Filtering log files in Flume using interceptors

Shimon Benattar picture Shimon Benattar · Jul 22, 2013 · Viewed 10.9k times · Source

I have an http server writing log files which I then load into HDFS using Flume First I want to filter data according to data I have in my header or body. I read that I can do this using an interceptor with regex, can someone explain exactly what I need to do? Do I need to write Java code that overrides the Flume code?

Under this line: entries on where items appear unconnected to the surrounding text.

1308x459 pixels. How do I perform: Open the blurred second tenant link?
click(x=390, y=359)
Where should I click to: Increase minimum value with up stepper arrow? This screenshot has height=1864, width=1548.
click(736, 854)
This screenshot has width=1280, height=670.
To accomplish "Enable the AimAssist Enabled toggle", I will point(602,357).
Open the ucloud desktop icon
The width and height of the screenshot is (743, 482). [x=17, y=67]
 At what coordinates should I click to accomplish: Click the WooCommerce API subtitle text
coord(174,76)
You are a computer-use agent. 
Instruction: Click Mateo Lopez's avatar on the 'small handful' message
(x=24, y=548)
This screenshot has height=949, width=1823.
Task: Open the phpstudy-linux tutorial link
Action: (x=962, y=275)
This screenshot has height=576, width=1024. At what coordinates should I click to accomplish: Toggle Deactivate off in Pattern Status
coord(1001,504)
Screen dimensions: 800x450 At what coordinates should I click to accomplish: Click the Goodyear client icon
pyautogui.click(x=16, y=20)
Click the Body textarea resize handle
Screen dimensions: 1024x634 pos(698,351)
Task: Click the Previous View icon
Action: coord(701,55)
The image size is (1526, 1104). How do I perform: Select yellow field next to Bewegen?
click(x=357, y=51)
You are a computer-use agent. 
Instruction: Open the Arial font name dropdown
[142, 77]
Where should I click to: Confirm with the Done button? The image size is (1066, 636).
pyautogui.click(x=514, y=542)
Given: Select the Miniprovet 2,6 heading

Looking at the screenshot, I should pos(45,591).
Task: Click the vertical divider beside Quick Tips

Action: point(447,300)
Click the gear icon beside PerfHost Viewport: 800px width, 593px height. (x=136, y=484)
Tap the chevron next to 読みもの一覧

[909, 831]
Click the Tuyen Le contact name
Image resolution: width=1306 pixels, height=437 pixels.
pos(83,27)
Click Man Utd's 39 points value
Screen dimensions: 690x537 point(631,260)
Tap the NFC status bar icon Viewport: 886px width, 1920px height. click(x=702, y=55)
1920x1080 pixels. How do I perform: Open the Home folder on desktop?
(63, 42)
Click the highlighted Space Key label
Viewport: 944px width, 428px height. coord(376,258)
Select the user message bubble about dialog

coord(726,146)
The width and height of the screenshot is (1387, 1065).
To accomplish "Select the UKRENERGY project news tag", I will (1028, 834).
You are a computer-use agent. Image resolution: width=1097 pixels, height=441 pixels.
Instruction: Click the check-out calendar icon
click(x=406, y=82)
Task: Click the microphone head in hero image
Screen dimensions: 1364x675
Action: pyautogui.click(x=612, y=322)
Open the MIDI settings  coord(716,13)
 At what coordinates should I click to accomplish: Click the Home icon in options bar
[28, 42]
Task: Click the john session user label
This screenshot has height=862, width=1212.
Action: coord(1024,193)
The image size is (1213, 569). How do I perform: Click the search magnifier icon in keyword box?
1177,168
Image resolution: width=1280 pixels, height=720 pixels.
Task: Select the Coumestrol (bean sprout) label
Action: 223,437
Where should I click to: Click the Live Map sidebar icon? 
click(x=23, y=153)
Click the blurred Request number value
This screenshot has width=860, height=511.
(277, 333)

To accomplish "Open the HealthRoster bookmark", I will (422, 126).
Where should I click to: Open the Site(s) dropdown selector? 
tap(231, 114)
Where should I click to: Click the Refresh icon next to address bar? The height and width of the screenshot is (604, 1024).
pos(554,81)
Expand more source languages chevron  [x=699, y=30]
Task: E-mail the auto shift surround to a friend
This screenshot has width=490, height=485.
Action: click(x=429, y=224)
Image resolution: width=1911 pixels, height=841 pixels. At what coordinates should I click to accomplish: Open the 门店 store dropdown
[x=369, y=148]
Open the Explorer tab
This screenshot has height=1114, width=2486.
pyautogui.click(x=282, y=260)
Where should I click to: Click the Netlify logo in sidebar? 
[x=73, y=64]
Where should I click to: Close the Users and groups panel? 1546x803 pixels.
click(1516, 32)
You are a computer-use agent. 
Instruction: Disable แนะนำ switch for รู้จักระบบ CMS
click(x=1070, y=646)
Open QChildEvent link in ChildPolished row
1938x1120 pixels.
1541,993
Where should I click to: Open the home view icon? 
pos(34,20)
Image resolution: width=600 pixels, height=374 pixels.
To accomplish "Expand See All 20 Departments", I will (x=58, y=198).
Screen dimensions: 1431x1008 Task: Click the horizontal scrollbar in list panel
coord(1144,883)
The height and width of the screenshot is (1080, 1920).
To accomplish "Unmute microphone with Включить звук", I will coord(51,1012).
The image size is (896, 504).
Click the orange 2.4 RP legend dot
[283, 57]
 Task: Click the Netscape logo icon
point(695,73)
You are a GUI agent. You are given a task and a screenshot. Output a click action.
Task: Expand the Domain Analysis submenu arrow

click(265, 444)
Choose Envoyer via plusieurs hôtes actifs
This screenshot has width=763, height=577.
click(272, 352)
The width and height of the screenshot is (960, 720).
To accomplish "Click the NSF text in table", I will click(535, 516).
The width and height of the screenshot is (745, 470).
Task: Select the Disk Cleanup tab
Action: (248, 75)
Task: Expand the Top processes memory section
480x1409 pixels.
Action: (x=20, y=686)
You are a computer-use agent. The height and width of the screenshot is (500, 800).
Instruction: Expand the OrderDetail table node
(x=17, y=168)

Also I would like to take data and according to the header send it to a different sink (i.e source=1 goes to sink1 and source=2 goes to sink2) how is this done?

thank you,

Shimon

Answer

Dmitry picture Dmitry · Jul 22, 2013

You don't need to write Java code to filter events. Use Regex Filtering Interceptor to filter events which body text matches some regular expression:

agent.sources.logs_source.interceptors = regex_filter_interceptor
agent.sources.logs_source.interceptors.regex_filter_interceptor.type = regex_filter
agent.sources.logs_source.interceptors.regex_filter_interceptor.regex = <your regex>
agent.sources.logs_source.interceptors.regex_filter_interceptor.excludeEvents = true

To route events based on headers use Multiplexing Channel Selector:

a1.sources = r1
a1.channels = c1 c2 c3 c4
a1.sources.r1.selector.type = multiplexing
a1.sources.r1.selector.header = state
a1.sources.r1.selector.mapping.CZ = c1
a1.sources.r1.selector.mapping.US = c2 c3
a1.sources.r1.selector.default = c4

Here events with header "state"="CZ" go to channel "c1", with "state"="US" - to "c2" and "c3", all other - to "c4".

This way you can also filter events by header - just route specific header value to channel, which points to Null Sink.